Aun así, me gustaría recordar a la gente algo importante. Llegar a un campamento no debería ser el objetivo en sí mismo. El verdadero objetivo es convertirse en el tipo de persona que está preparada para la libertad.
Instalaciones administrativas y de transición
Además de los niveles penitenciarios estándar, el sistema federal también incluye instituciones administrativas, centros de tránsito y centros médicos. Estos tienen fines especializados. Luego, cerca del final de la condena, algunas personas pasan a centros residenciales de reinserción, a menudo llamados centros de reinserción social, y a veces al arresto domiciliario.

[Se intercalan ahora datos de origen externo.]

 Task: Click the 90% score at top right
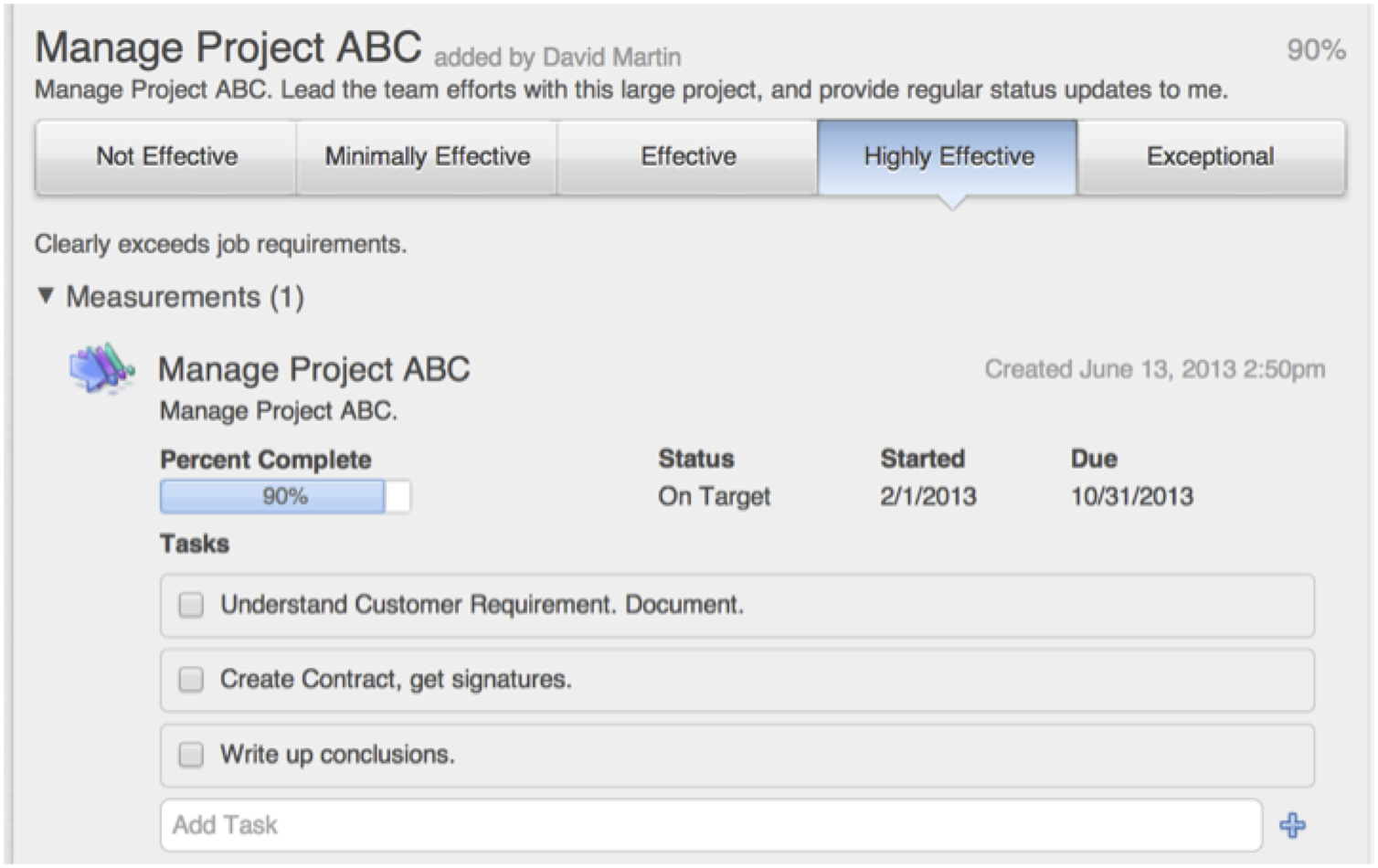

Esa transición puede marcar una enorme diferencia en cómo una persona se reincorpora a la sociedad. Pero rara vez ocurre por casualidad. Por lo general, depende de si la persona ha construido un historial que demuestre preparación, estabilidad y propósito.
En Prison Professors, por esa razón, hacemos hincapié en documentar el progreso. Una persona debe crear una biografía, llevar un diario de forma constante, redactar reseñas de libros, elaborar un plan de puesta en libertad y recopilar testimonios que demuestren su crecimiento y responsabilidad. Esas herramientas ayudan a las personas a crear un historial de esfuerzo y preparación.
El verdadero problema: cómo te adaptas
Cuando hablo de los niveles de seguridad en prisión, no quiero que la gente se centre solo en las etiquetas. Quiero que se centren en lo que pueden controlar.
Puede que no controles dónde empiezas. Pero puedes influir en hacia dónde vas a continuación.
Puedes elegir mantenerte alejado del ruido.
Puedes elegir desarrollar disciplina.
Puedes elegir documentar tu crecimiento.
Puedes elegir prepararte para alcanzar el máximo nivel de libertad lo antes posible.
Esa filosofía marcó mi trayectoria. Y sigue marcando el trabajo que hacemos hoy. Prison Professors enseña a las personas a vivir como los directores generales de sus propias vidas, a prepararse de forma intencionada y a demostrar con acciones que son dignas de confianza.
Reflexiones finales
Cada nivel del sistema penitenciario federal conlleva consecuencias. Supermáxima, alta, media, baja, campamento, centro de reinserción social, arresto domiciliario: cada uno refleja un nivel diferente de restricción y un grado diferente de confianza.
Pero la lección más profunda es esta: tu adaptación influye en tus oportunidades.
Si te enfrentas a la cárcel, o si quieres a alguien que lo está haciendo, no gastes toda tu energía preocupándote por las etiquetas. Aprende el sistema, sí. Pero luego centra tu atención en el trabajo real. Elabora un plan. Llévalo a cabo. Crea un conjunto de acciones que demuestre que te estás preparando para el éxito.
Yo construí mi vida aprendiendo a pensar de esa manera. Sigo creyendo que cualquiera puede empezar a hacer lo mismo, sin importar desde dónde parta.
¿Qué estás haciendo hoy para demostrar que te estás preparando para el resultado menos restrictivo y más productivo posible?